■ **What you should do**
In the material below, the line holding "Screen dimensions: 1148x1047" and every line after it should be reproduced exactly, please, with pictures omitted.

■ **Material for this exercise**
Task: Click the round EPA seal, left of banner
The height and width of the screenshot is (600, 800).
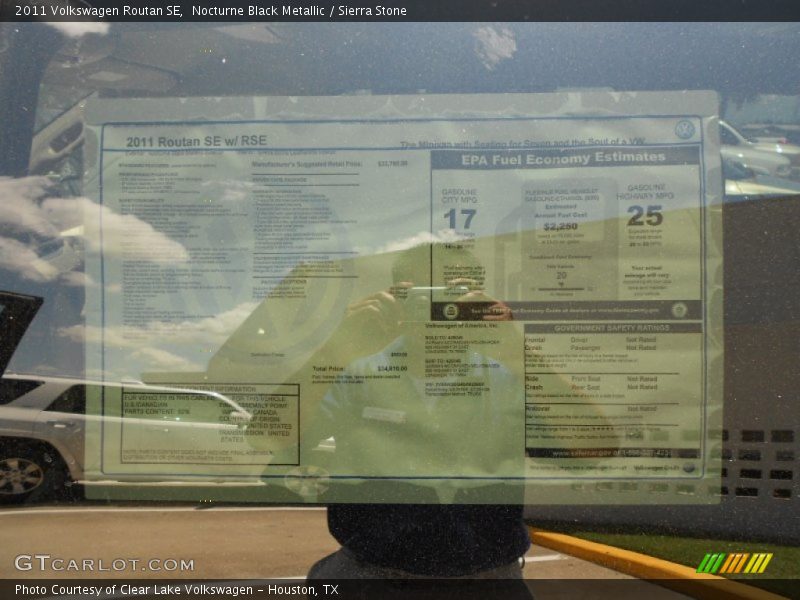Action: pos(450,310)
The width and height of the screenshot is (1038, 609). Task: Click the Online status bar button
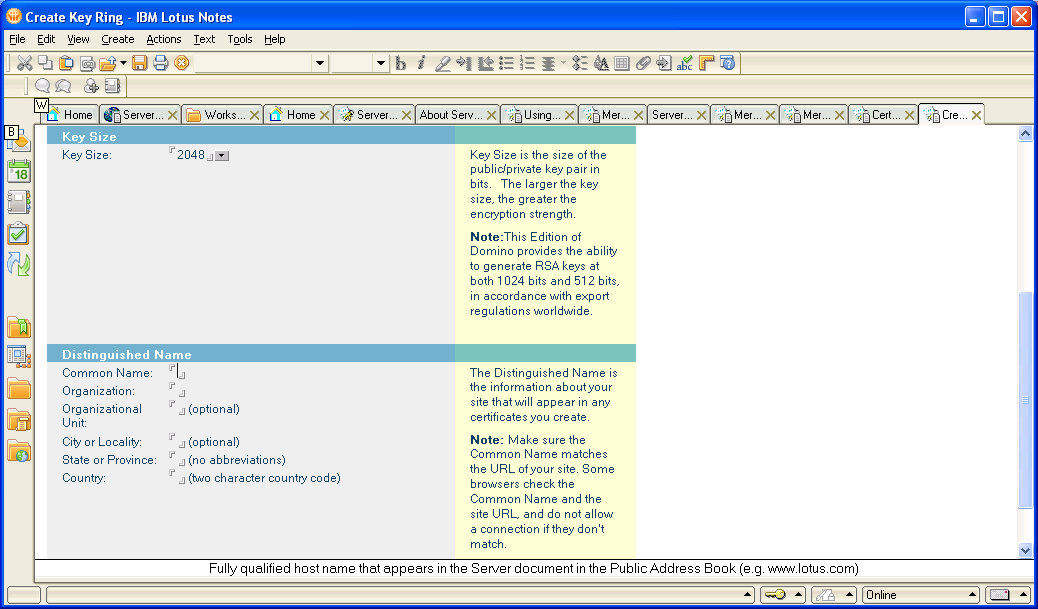920,595
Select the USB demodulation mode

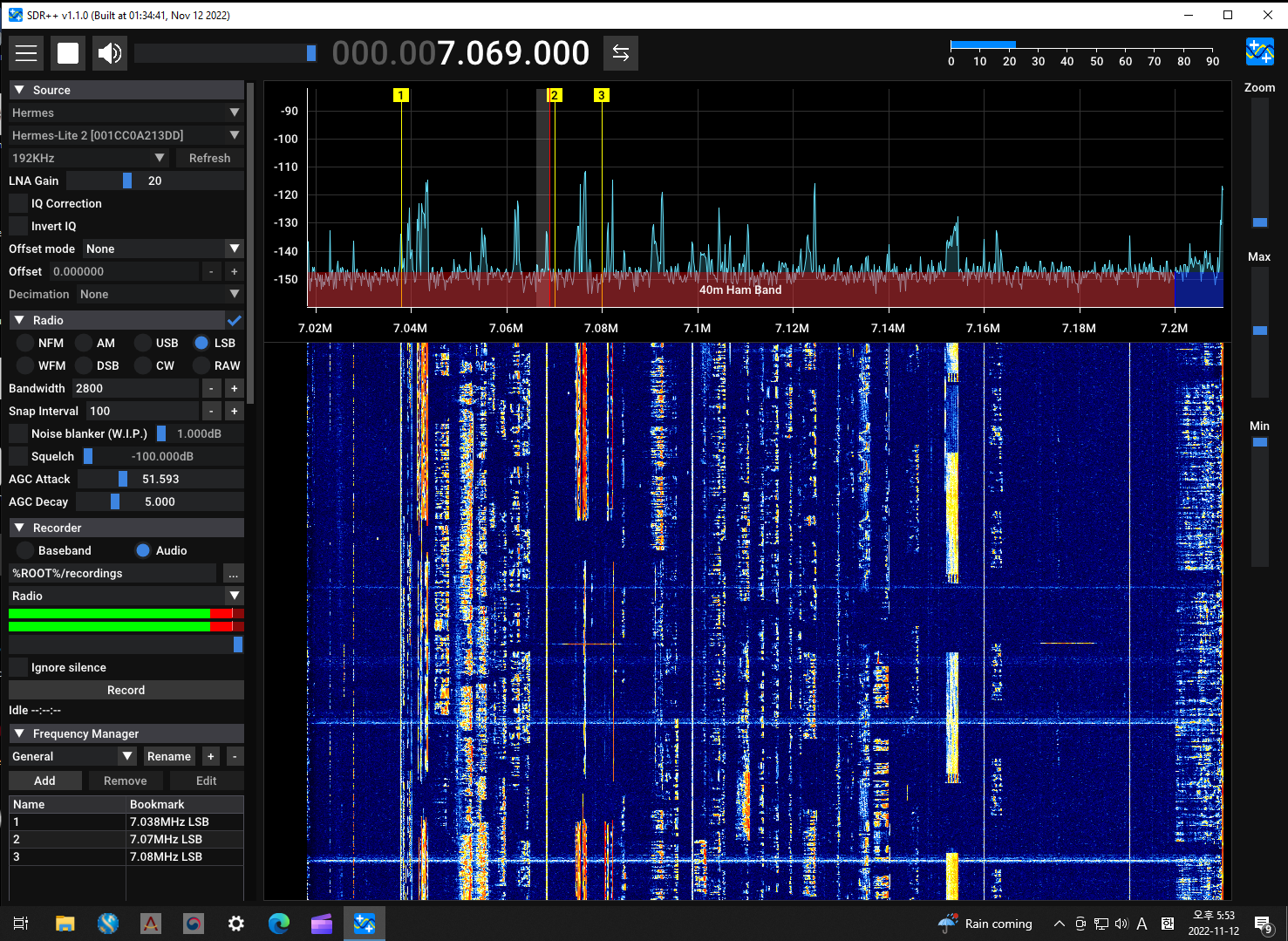click(x=143, y=344)
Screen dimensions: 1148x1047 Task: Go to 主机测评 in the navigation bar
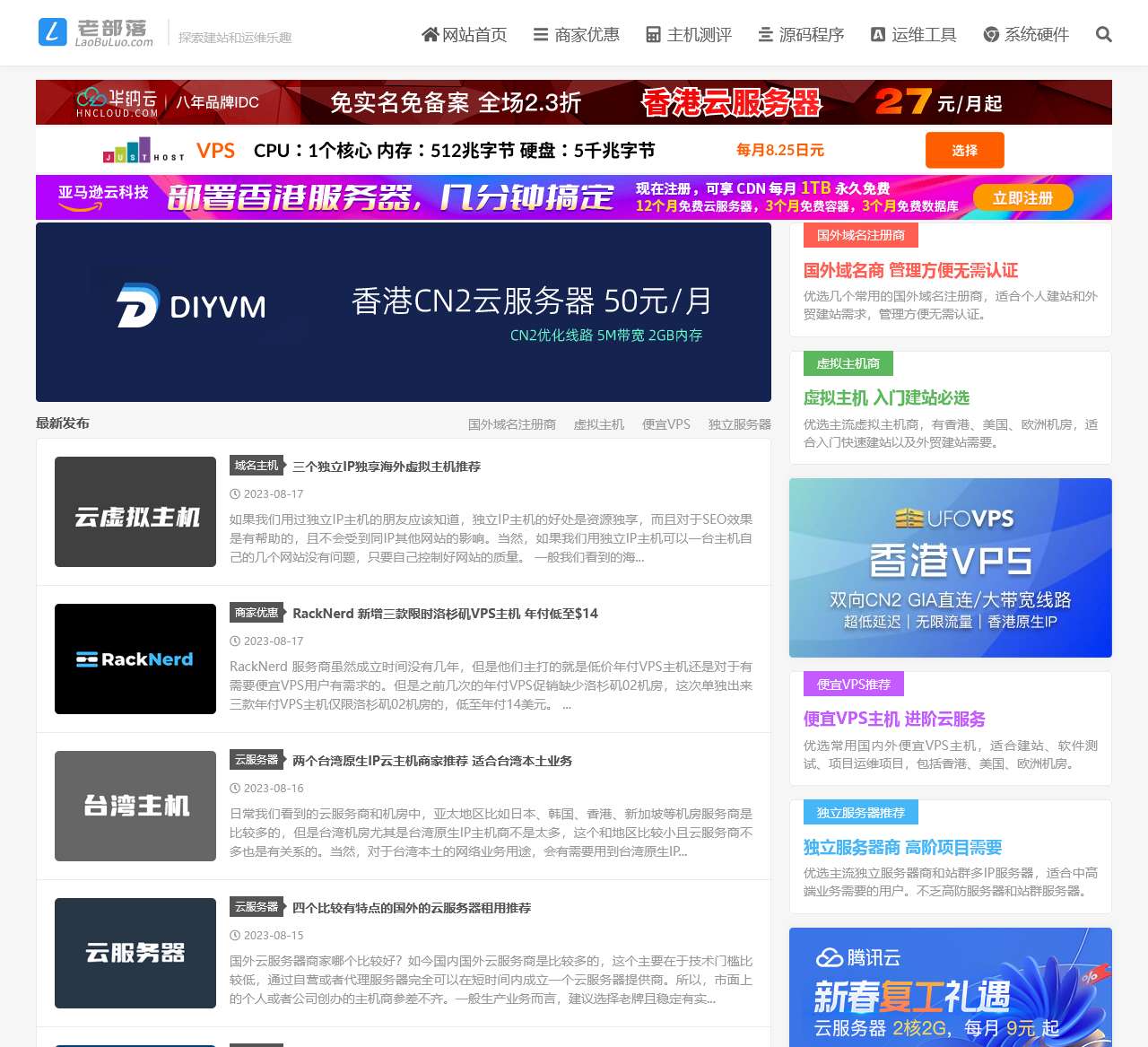pos(689,35)
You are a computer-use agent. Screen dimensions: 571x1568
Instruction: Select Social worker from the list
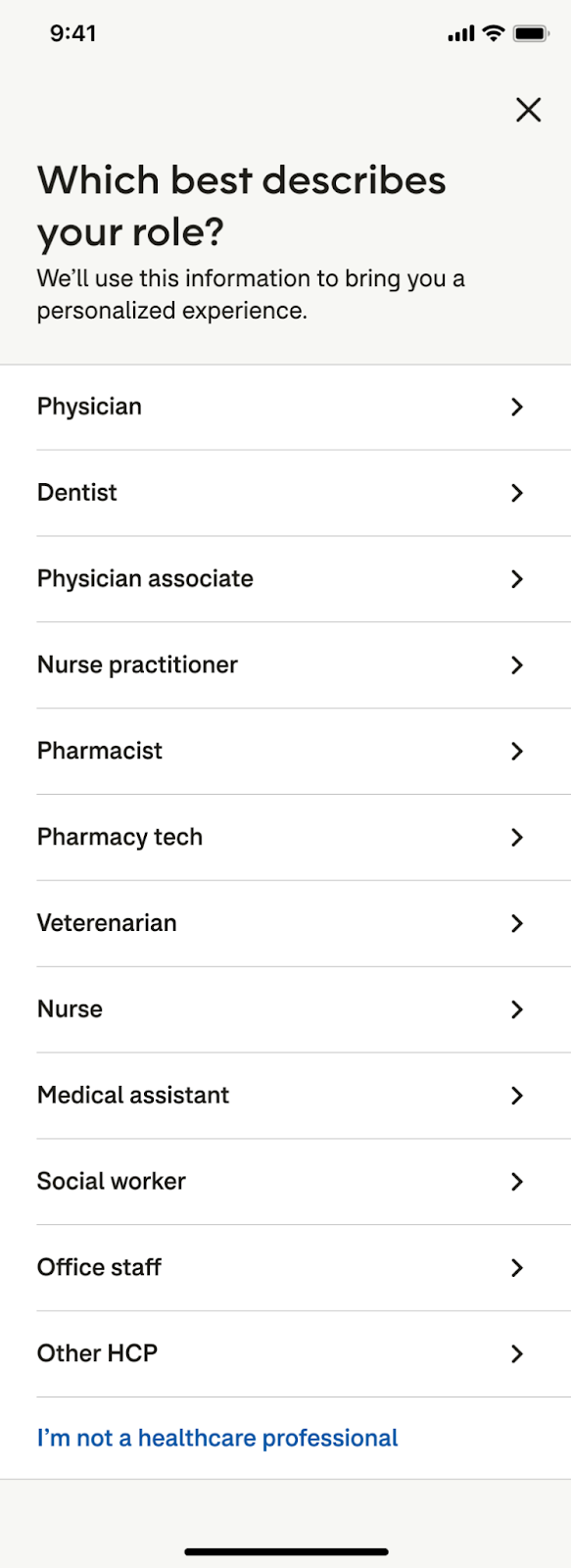point(112,1182)
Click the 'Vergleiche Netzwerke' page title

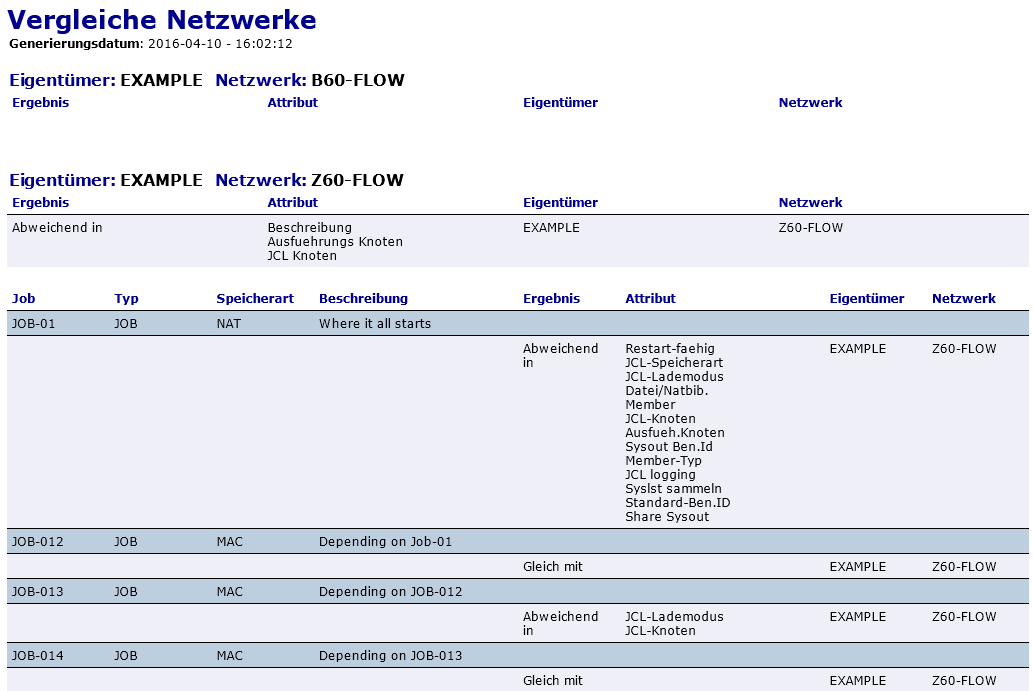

■ **Solved problem**
Screen dimensions: 1148x1047 Task: Go to 主机测评 in the navigation bar
pos(689,35)
You are a computer-use agent. Screen dimensions: 571x1568
Instruction: Select Social worker from the list
point(112,1182)
Click the 'Vergleiche Netzwerke' page title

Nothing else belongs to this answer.